Si sono aperti in Francia, a Pau, i campionati mondiali di canoa slalom e discesa con l’evento iridato che per la prima volta unisce in un’unica grande kermesse iridata slalomisti e discesisti. Il denominatore comune è l’acqua di Pau, unita allo spettacolo e all’adrenalina pura vissuta a bordo fiume.

Uno spettacolo che ha caratterizzato la prima giornata di gare dedicata interamente alle prove a squadre con l’Italia che nella discesa mette le mani sull’argento nel K1 donne con Rosa, Grasso e Formenton, e sul bronzo nel C2 con Panato/Fasoli, Dell’Agostino/Quintarelli, Cipressi Razzauti.

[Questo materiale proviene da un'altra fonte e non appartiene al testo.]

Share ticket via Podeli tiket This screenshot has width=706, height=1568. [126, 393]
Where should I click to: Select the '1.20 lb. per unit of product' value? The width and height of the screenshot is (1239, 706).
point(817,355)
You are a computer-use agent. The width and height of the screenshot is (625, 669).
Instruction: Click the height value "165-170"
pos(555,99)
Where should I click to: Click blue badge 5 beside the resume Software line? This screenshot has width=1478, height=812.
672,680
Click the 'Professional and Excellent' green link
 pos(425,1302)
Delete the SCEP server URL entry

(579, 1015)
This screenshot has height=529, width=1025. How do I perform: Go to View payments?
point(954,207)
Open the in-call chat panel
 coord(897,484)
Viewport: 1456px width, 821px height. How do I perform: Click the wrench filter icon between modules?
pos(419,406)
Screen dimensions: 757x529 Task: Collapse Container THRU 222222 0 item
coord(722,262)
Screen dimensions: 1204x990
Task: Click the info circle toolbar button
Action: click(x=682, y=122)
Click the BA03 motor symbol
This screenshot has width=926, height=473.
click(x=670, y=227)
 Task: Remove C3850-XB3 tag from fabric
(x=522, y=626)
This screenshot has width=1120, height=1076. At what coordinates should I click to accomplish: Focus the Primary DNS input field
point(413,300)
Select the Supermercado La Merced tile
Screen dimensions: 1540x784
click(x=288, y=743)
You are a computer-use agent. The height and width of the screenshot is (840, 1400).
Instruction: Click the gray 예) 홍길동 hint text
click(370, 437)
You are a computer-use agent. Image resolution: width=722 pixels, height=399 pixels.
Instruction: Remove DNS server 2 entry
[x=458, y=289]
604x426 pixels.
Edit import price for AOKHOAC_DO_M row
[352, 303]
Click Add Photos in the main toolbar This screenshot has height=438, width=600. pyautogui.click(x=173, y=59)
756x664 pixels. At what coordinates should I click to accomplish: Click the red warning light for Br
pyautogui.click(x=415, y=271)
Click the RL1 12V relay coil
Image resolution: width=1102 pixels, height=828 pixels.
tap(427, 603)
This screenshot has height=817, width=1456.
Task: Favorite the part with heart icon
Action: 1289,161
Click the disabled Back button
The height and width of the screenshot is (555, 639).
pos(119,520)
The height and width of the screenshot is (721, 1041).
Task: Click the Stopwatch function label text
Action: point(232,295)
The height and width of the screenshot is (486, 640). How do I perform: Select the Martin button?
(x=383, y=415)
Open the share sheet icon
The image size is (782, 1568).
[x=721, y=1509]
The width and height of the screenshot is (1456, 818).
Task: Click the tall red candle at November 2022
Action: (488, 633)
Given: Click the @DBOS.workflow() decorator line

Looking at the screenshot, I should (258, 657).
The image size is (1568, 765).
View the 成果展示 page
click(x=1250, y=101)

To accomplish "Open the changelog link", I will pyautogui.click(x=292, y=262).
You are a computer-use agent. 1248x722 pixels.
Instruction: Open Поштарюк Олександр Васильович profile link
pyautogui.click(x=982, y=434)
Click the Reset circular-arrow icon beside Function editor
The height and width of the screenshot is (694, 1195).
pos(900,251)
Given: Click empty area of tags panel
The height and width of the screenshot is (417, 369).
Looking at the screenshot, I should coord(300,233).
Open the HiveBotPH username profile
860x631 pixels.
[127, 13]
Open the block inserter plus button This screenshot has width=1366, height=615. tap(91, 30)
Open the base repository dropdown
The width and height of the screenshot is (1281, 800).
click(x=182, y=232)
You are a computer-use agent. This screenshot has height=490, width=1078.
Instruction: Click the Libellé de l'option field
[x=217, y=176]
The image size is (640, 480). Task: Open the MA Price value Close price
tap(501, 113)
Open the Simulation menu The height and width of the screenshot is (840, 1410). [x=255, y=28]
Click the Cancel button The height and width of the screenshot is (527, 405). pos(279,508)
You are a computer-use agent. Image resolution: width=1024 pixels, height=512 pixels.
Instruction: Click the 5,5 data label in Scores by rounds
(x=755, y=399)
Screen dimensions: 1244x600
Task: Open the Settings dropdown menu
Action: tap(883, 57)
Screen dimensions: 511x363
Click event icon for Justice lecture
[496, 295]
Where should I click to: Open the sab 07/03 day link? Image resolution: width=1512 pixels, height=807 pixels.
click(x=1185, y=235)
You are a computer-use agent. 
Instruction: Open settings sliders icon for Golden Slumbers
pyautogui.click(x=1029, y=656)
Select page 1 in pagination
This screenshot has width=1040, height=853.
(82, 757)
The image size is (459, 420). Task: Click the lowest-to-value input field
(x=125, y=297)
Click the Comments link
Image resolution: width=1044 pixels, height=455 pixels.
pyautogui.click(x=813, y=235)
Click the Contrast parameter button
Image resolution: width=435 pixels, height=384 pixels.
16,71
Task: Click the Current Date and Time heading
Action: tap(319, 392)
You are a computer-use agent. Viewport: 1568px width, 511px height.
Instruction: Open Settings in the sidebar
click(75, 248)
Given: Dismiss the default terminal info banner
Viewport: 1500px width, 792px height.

Troppe penalità invece nello slalom dove le squadre azzurre del K1 maschile e del C1 chiudono lontane dal podio.

DISCESA

La medaglia più pregiata la conquistano le azzurre del kayak femminile; Mathilde Rosa (KCC Palazzolo), Beatrice Grasso (Marina Militare) e Giulia Formenton (CC Oriago) volano tra le rapide francesi mettendo al collo l’argento. 58.69 il tempo delle italiane, seconde a 2.18 dalle francesi che vincono l’oro in 56.51. Terzo posto per la Germania in 4.83. Potente e precisa la pagaiata delle tre azzurre, con linee ideali e capacità di tenere l’imbarcazione in corrente e nella giusta direzione fino al traguardo. La Francia conosce bene il canale di Pau e sa sfruttare il tutto a proprio vantaggio, ma le azzurre seguono a pochissima distanza mostrandosi ancora una volta leader della specialità e capaci di giocarsela contro chiunque.

La seconda medaglia di giornata arriva dal C2 profuma di leggenda. Perchè a conquistare il bronzo nel C2 a squadre c’è tutta la canoa italiana; con i giovani Giorgio Dell’Agostino e Mattia Quintarelli nel primo C2, seguiti da Paolo Razzauti e dallo slalomista “prestato” alla discesa Stefano Cipressi nel secondo, accanto ai senatori Vladi Panato e Federico Fasoli. Panato peraltro oggi è il dt azzurro, ma la voglia di gareggiare non manca ed eccolo impugnare la pagaia per disputare il suo ennesimo mondiale, tornando nuovamente sul podio. Assieme a Federico Fasoli del CC Pescantina, e agli altri due equipaggi l’Italia è ancora protagonista. Al traguardo il tempo è il 58.41 con il quale arriva il bronzo, a 5.23 dalla Francia campione del mondo davanti alla Repubblica Ceca, che precede l’Italia di appena un secondo e sei decimi.

Nella canadese monoposto l’Italia schiera il valtellinese dell’Addavì Giorgio dell’Agostino, il veronese del CC Pescantina Mattia Quintarelli e Paolo Razzauti del KCC Palazzolo. E’quest’ultimo a tracciare la linea al resto degli azzurri che guizzano tra le onde di Pau senza esitazioni. Il tempo dei ciunisti azzurri è buono fino a metà gara ma un’onda improvvisa crea qualche problema al trio di casa che rallenta in maniera quasi impercettibile ma sufficiente per impedire alla nostra nazionale di salire sul podio. Al traguardo l’Italia è quarta, con un ritardo di 7.16 dall’oro vinto dalla Francia in 53.50. Argento alla Repubblica Ceca, bronzo alla Slovenia che precede gli azzurri di poco meno di due secondi.

Quarto posto anche per gli uomini del K1 con Davide Maccagnan e Leonardo Pontarollo del Valbrenta Team, e Nicolò Razeto del CC Nervi. Squadra azzurra molto giovane, con il veterano Maccagnan a spingere alle spalle il “figlio d’arte” Leonardo Pontarollo ed il giovane ligure Razeto. La discesa azzurra non registra errori particolari e la frequenza di pagaiata è buona da parte di tutti e tre i nostri interpreti. Ma al traguardo il cronometro è implacabile con gli azzurri che fermano il tempo sul 52.75, a 3.64 dall’oro vinto dalla Francia in 49.11 davanti a Slovenia e Germania; tedeschi che strappano il bronzo agli azzurri con due secondi di vantaggio.